As a result of the M.C.A.A.’s decision, drivers will pay 55 percent less for their annual assessment. That will save the 7 million drivers in the state a total of about $1 billion.
Drivers who choose to opt out of the unlimited Personal Injury Protection (P.I.P.) coverage in Michigan may not have to pay anything into the catastrophic injuries fund, provided that fund does not face a deficit.
These changes to the MCCA assessment fee are the first visible Michigan auto insurance reform savings.
This new change to the assessment fee represents the first truly obvious way in which auto insurance premiums in the state will be affected by the upcoming changes. These reforms were signed into law back in May by state Governor Gretchen Whitmer.

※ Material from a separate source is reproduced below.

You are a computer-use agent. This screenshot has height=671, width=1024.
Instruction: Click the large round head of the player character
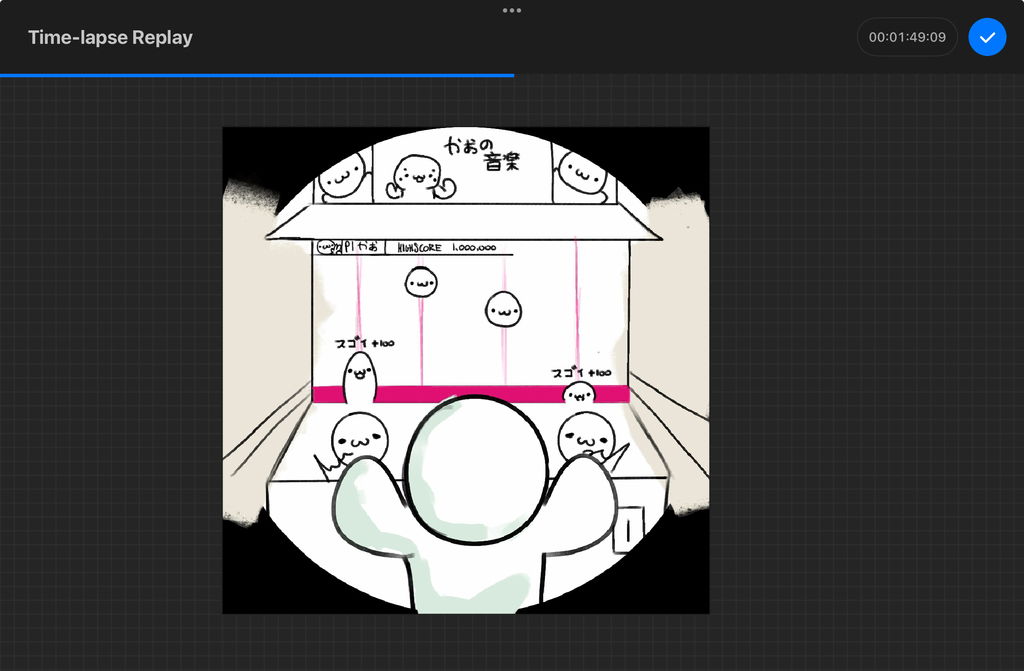coord(478,470)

Governor Whitmer released a statement about the M.C.C.A. reduction: “demonstrates that our historic bipartisan legislation will provide real savings to Michigan drivers.” She went on to add that the reforms to the state’s auto insurance system “enhance consumer protections and continue to lower costs for Michiganders by mandating rate reductions for eight years.” Whitmer underscored that this is long awaited relief from high premiums without sacrificing the “highest benefits in the country.”
Michigan auto insurance reform has been a highly controversial issue for many years. Drivers in the state have long paid more for coverage anywhere else in the country. That said, despite many efforts toward overhauling the system, it is only now that the first substantial changes to the law have been made.